The DQ2.2/DQ7.5 phenotype. Also called DQ2.5trans in some publications. DQ7.5 haplotype is the DQA1*0505:DQB1*0301 haplotype. The DQA1*0505 allele is similar to the DQA1*0501 allele of the DQ2.5 haplotype. When DQA1*0505 or DQA1*0501 gene products are processed to the cell surface they become α5. The gene products of DQB1*0202 and DQB1*0201 are almost identical and function similarly. As a result, one isoform produced by the phenotype of two haplotypes, DQ2.2/DQ7.5, is HLA DQ α5β2. A small percentage of coeliac disease patients have this haplotype. The other 3 isoforms are α2β2(DQ2.2), α2β7 (DQ7.2), and α5β7 (DQ7.5).
DQ2.2/DQ2.5. Random pairing of heterologous DQ alpha and beta isoforms produces 4 different isoforms at 1:1:1:1 ratios. The fraction of DQ2.5 can be 25%. In the case of this phenotype, HLA DQB1*02 alleles are encoded by both chromosome 6 (maternal and paternal derived). Since DQB1*0201 and *0202 function similarly, only two types of isoforms can be produced and the ratio becomes 1:1. This increases the random number of isoforms from 25% to 50% that can cause disease, and as a result increases risk of celiac disease and probably increases risk of severe complications such as refractory celiac disease and lymphoma. These partial homozygotes in the Dutch CD population are approximately 20%, as compared to a randomly expected 3% indicating a sevenfold enrichment.
DQ2.2/DQ8. Among DQ8 positive celiacs without DQ2.5, 1/3 bear DQ2.2 haplotype, about 3 fold higher than random expectation.
DQ2.2/DQ2.2 DQ2.2 homozygotes represent about 1.1% of the celiac population, this is not high relative to controls, but it is very high with the DQ2.5(isoform)-,DQ8-,DQ2+ cohort at 30%. The random expectation is much lower. This fraction of coeliacs is important because they can only produce α2β2 and are useful for determining the role of DQ2.2 in coeliac disease.
Juvenile diabetes (T1D) has a high association with DQ2.5 and there appears to be link between GSE and early onset male T1D. Anti-tTG antibodies are found elevated in a one-third of T1D patients and there are indicators that Triticeae may be involved but the gluten protein is a type of globulin (Glb1).
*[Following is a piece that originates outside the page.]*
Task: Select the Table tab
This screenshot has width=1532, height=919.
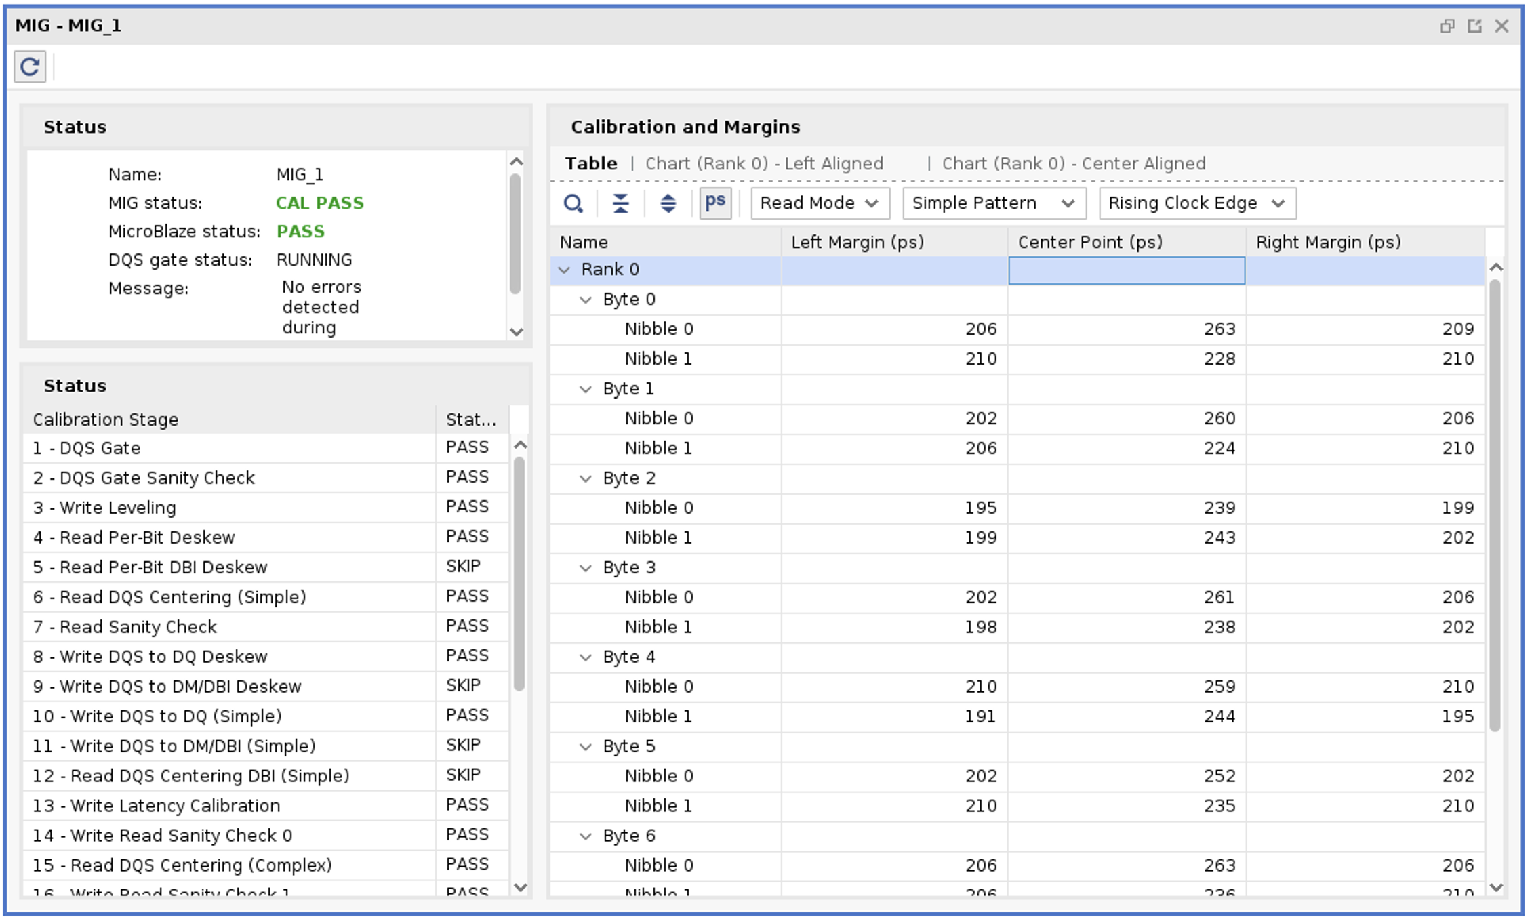Action: coord(591,163)
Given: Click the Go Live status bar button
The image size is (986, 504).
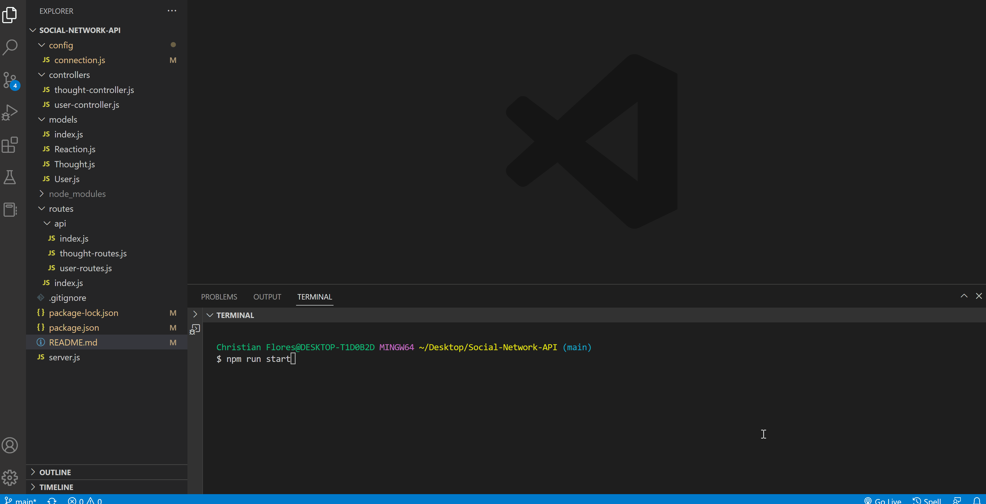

Recent studies indicate a combination of DQ2.5 and DQ8 (both acid peptide presenters) greatly increase the risk of adult onset Type 1 Diabetes and ambiguous type I/II Diabetes. HLA-DR3 plays a prominent role in autoimmune diabetes. However, DQ2 presence with DR3 decreases the age of onset and the severity of the autoimmune disorder.